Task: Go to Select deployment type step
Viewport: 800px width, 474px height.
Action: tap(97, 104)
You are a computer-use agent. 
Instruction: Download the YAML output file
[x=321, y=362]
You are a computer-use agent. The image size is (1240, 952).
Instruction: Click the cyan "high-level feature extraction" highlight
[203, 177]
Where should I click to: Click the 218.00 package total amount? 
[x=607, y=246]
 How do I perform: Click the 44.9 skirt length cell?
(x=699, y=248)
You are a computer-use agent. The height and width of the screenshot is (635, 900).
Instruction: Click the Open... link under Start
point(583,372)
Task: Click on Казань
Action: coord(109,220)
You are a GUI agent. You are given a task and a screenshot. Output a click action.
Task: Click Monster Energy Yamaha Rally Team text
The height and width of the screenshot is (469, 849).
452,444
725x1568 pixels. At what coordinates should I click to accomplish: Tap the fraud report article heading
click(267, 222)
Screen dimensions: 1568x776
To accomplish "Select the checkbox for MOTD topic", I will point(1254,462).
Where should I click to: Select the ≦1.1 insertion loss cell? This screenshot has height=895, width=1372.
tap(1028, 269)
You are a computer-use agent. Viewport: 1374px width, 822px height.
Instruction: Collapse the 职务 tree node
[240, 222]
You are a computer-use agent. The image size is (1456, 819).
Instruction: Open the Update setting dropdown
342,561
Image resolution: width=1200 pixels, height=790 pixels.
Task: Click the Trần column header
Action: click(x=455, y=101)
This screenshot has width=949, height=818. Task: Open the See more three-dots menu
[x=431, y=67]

#####

# Objective:
Copy all of the records above verbatim.

# Expected output:
Task: Go to Select deployment type step
Viewport: 800px width, 474px height.
Action: tap(97, 104)
You are a computer-use agent. 
Instruction: Download the YAML output file
[x=321, y=362]
You are a computer-use agent. The image size is (1240, 952).
Instruction: Click the cyan "high-level feature extraction" highlight
[203, 177]
Where should I click to: Click the 218.00 package total amount? 
[x=607, y=246]
 How do I perform: Click the 44.9 skirt length cell?
(x=699, y=248)
You are a computer-use agent. The height and width of the screenshot is (635, 900).
Instruction: Click the Open... link under Start
point(583,372)
Task: Click on Казань
Action: coord(109,220)
You are a GUI agent. You are given a task and a screenshot. Output a click action.
Task: Click Monster Energy Yamaha Rally Team text
The height and width of the screenshot is (469, 849).
452,444
725x1568 pixels. At what coordinates should I click to accomplish: Tap the fraud report article heading
click(267, 222)
Screen dimensions: 1568x776
To accomplish "Select the checkbox for MOTD topic", I will point(1254,462).
Where should I click to: Select the ≦1.1 insertion loss cell? This screenshot has height=895, width=1372.
tap(1028, 269)
You are a computer-use agent. Viewport: 1374px width, 822px height.
Instruction: Collapse the 职务 tree node
[240, 222]
You are a computer-use agent. The image size is (1456, 819).
Instruction: Open the Update setting dropdown
342,561
Image resolution: width=1200 pixels, height=790 pixels.
Task: Click the Trần column header
Action: click(x=455, y=101)
This screenshot has width=949, height=818. Task: Open the See more three-dots menu
[x=431, y=67]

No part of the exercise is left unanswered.